=== List of tasks ===
a) Answer these questions about the passage on Sir W. Hamilton, one per line:
(i) In what year did his article on the philosophical opinions of M. Victor Cousin appear in the Edinburgh Review?
(ii) What was the title of the 1852 volume in which he collected his principal contributions to the Edinburgh Review?
(iii) Whose writings does the passage name as the two great sources of influence that most powerfully moulded his mind?
b) Extend the passage on Sir W. Hamilton with new writing that picks up after its final sentence.

=== Text extract ===
— Start —
From a very early period of his studies. Sir W. Hamilton was in the habit of noting in a commonplace-book the results of his philosophical reading. This large folio embraces with extraordinary comprehensiveness and minuteness, and in a methodized form, the literature of philosophical questions. It bears ample testimony to the nature and extent of his studies, from the time when he left Oxford until the date of the publication of the first instalment of his views in speculative philosophy, in 1829. In this year appeared in the Edinburgh Review an article on the philosophical opinions of M. Victor Cousin, whose fame as a professor of philosophy in Paris was then deservedly of the highest order. From the appearance of this review we have to date the commencement of its author's speculative influence and reputation. This remarkable essay was greatly in advance of the philosophical education of our own country. In France, and on the continent generally, it attracted from the first the notice and admiration which it justly deserved. The distinguished philosopher, whose opinions were subjected to criticism—searching, trenchant, severe, yet courteous—was among the first to recognize and proclaim the eminent merit of the review. The essay on the Philosophy of the absolute, as the review of M. Cousin's work was afterwards entitled, was followed by two papers contributed to the same periodical, which were hardly less powerful or striking. The one was a review of the doctrines of Reid and Brown on the subject of external perception, and appeared in 1830; the other referring to recent publications on logical science, being a criticism chiefly of Dr. Whately's Logic, appeared in 1833. Sir W. Hamilton also contributed to the Edinburgh several articles on education, at once profound in matter and lofty in tone. To the articles on education are to be attributed in great measure the movements towards university reform, which of late years have been taking place in the English and Scottish universities.

The principal contributions of Sir W. Hamilton to the Edinburgh Review on philosophy, education, and literature, were collected and republished by their author in one volume, entitled, "Discussions on Philosophy," in 1852. In the appendix to this volume the author developes to some extent his new logical theory. His edition of Reid, with notes and dissertations, appeared in 1846. Sir W. Hamilton was occupied at the time of his death on a new edition of the works of Dugald Stewart, which he had completed, with the exception of the memoir of their author, proposed to be added to the collected works. The lectures on metaphysics and logic which Sir W. Hamilton was in the habit of delivering to his class in the university in alternate years, were published posthumously in 1859-60, under the editorial superintendence of Professor Mansel of Oxford, and Professor Veitch of St. Andrews.

The two great sources of influence by which the mind of Hamilton was most powerfully moulded, were doubtless the writings of Aristotle and Kant. The speculations of Reid had also a part, though a subordinate one, in this work. To Aristotle Hamilton is related by the extremely dialectical cast of his mind, the subtlety and minuteness of his distinctions, the prodigality of his refinements, and the precision and condensation of his philosophical style—demanding at every step, to make it living, the exercise of the reader's power of reflection. To the writings of Kant, and to the results of German speculation in general, Hamilton is largely indebted, not only for suggestions of much of what is positive in his doctrines, but even for those positions of antagonism both to Kantian and absolutist speculation which his marvellous critical power evoked from the study of these writings. His theory of the conditioned is, for example, an illustration of the latter statement. Our limits, however, do not allow of our entering into proof or detail on these points. In common with Reid, Hamilton holds firmly by fact and reality, even where these transcend philosophical comprehension, and cannot be brought within the sphere of symmetrical deduction. This is manifest from even a general view of what may be called his philosophical method; which is simply the study of consciousness in its integrity, as the supreme organon of philosophy. The facts of consciousness are to be accepted by us, not in so far only as we can make them the points in a chain of reasoned explication or demonstration; but as the co-ordinate data of an authentic testimony, which it is sufficient to show are not inconsistent with each other. Although Sir W. Hamilton was largely indebted to his predecessors, and obtained, as must be acknowledged, his doctrines more in the way of criticism of the results of others, than by direct psychological observation, he was, however, no servile borrower. The half-applied principle, the neglected truth, was grasped with a steadier and bolder hand; its full force and significance were disclosed; found inoperative, it was rendered living and fruitful by the touch of philosophical genius.
— End —
=== Raw data ===
— Start —
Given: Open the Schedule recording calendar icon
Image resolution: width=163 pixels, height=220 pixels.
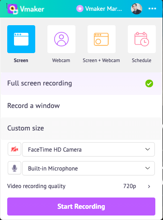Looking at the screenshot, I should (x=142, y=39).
— End —
=== Results for the exercise ===
a)
(i) 1829
(ii) "Discussions on Philosophy"
(iii) Aristotle and Kant

b)
The essays on the philosophy of the absolute, perception, and logical science, contain the central principles of what is distinctive in the philosophy of their author. He exhibits these principles, moreover, in a style of great polish, lucidity, subtlety, condensation, and force. Their manner of composition is less elaborately technical than that of the dissertations appended to Reid's works, and it is more precise, accurate, and finished, than the comparatively easy style of the lectures. In matter they are in a sense fragments, but the fragments of a master—in themselves completed wholes, and whose single imperfection is that they have not received from the hand which fashioned them their appropriate place in the great, but unfinished edifice, of which they are the parts.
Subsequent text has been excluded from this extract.